Sidebar: I’ve seen recipes like this that call these Salmon Burgers, and you can do that if you like but to me – if it has breadcrumbs in it, it’s a cake, not a burger. Sidebar over.

Lemon-y Salmon Cakes
Makes four cakes.

    – 2, 5 ounce cans of salmon, drained
    – 2 eggs
    – 1 tablespoon grated or finely chopped onion (or 2 teaspoons granulated onion)
    – 1 tablespoon lemon juice + 1 teaspoon lemon zest
    – 1 clove garlic, grated or finely chopped (or 1 teaspoon granulated garlic)
    – 1/4 cup fresh dill or parsley, chopped (or in a pinch use a few teaspoons of dried dill)
    – a pinch of red pepper flakes
    – 1/4 – 1/2 cup breadcrumbs (start with 1/4 and add until the cakes come together, it seems like I need a different amount of breadcrumbs every time)

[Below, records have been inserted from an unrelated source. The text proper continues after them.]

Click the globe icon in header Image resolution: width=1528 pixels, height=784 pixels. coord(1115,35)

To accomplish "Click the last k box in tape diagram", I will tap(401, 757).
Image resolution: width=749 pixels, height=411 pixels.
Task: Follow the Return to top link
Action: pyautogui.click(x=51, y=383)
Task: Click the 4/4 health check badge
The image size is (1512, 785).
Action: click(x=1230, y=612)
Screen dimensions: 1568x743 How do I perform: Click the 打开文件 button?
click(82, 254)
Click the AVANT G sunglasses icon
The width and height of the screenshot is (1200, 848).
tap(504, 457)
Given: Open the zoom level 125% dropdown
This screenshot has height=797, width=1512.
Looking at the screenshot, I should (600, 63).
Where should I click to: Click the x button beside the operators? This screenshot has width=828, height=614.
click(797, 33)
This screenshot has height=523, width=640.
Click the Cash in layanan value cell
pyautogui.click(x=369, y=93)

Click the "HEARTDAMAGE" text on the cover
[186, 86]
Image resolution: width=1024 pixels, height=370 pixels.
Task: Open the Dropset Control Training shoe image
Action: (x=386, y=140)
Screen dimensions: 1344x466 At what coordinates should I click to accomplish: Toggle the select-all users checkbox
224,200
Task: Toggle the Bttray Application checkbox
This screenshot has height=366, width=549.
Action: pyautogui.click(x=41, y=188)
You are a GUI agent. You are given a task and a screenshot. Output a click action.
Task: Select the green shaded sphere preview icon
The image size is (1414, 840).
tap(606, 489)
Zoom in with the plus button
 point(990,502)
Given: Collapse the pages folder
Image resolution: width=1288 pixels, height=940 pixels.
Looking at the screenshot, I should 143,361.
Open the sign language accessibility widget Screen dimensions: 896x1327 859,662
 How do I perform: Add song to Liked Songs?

Mix all ingredients together, adding the breadcrumbs at the end. Start with 1/4 cup of breadcrumbs and continue adding until the mixture comes together. Form the mixture into four cakes. The cakes are relatively delicate – so just form them the best that you can. Heat a few tablespoons of oil (I use olive) in a skillet over medium-high heat and cook 3-4 minutes per side, or until golden brown.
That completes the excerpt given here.